_Work instructions_
For each line below that holds the word "agent", make a copy.

_Pixel coordinate grounding data_
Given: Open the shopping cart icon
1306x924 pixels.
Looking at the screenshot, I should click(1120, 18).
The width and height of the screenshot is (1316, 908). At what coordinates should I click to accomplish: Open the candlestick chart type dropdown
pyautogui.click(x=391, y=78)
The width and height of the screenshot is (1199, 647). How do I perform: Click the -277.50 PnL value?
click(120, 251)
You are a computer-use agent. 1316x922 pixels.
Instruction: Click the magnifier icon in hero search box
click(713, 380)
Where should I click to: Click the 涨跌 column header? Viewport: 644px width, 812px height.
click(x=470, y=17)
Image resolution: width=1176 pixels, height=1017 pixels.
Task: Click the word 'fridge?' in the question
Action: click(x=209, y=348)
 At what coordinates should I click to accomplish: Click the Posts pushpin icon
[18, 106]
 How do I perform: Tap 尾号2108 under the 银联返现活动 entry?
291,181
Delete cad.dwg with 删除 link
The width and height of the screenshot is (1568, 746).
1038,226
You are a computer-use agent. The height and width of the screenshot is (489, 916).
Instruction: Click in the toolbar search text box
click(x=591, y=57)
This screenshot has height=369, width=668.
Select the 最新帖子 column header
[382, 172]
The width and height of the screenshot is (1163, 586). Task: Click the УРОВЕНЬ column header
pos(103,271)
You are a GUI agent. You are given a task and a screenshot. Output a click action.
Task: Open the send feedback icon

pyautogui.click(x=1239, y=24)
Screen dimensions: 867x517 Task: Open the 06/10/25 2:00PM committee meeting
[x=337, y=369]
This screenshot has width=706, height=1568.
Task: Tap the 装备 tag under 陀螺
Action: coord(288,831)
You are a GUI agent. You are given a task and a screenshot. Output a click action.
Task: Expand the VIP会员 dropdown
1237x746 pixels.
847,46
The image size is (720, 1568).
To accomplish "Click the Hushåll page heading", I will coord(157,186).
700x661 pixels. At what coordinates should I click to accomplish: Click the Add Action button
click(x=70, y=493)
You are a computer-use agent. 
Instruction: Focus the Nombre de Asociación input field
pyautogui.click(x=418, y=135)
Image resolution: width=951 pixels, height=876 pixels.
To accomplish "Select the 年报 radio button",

_Expected answer_
You are a computer-use agent. 1316x922 pixels.
You are a computer-use agent. The height and width of the screenshot is (489, 916).
You are a GUI agent. You are given a task and a screenshot. Output a click action.
You are a GUI agent. You are given a task and a screenshot. Output a click action.
You are a computer-use agent. 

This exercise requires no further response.